* Activity A
Which team does the NFL headline quoted in the blog post below single out by name?
* Activity B
Duplicate the passage of the blog post below from "Monday’s Wandering Thoughts" to "that is deep.", keeping every word and mark unchanged.

++++ Text for analysis ++++

Now I got my coffee. I had a cup yesterday, first since my surgery, but today, I’m drinking it hot out of the pot.

Hope your day finds a groove that takes you to a place where peace and grace join you and makes your life a little better.

Cheers

Monday’s Wandering Thoughts

I always like headlines like this:

All 32 NFL teams (including the Broncos) ranked by 2026 strength of schedule

I thought, wow, they’re including the Broncos when they say ‘all’? Man, that is deep.

I expect to see headlines soon like ‘All of the planets (including Earth) in order according to their distance from the sun.’

‘All four seasons (including winter) ranked by temperature.’

Or, how about, ‘All five oceans (including the Pacific) in square miles.’

Going back to the NFL headline, I wonder, why call out the Broncos out of 32 teams? Strange, no?

Stranger still how much I spend thinking about things like this.

Scottie’s Stuff

Scotti provides us with a somber but excellent collection of memes and news over at Scottie’s Playground. They all struck hard and true. Some stayed with me more, so I included them below. I hope you’ll check them all out. Cheers

Monday’s Theme Music

Ashland, Oregon – Monday, February 16, 2026. 41 F under a blend of blue skies and clouds. 54% percent chance of snow, with a a high of 48 and a low of 30. Showers are possible.

++++ Data excerpt ++++

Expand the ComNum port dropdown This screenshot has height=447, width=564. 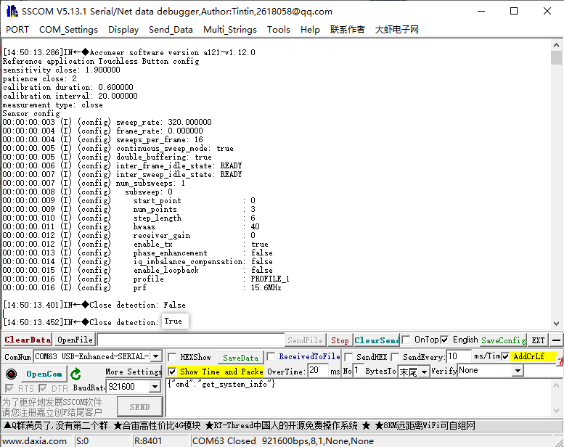point(156,356)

++++

* Response box A
The Broncos.

* Response box B
Monday’s Wandering Thoughts

I always like headlines like this:

All 32 NFL teams (including the Broncos) ranked by 2026 strength of schedule

I thought, wow, they’re including the Broncos when they say ‘all’? Man, that is deep.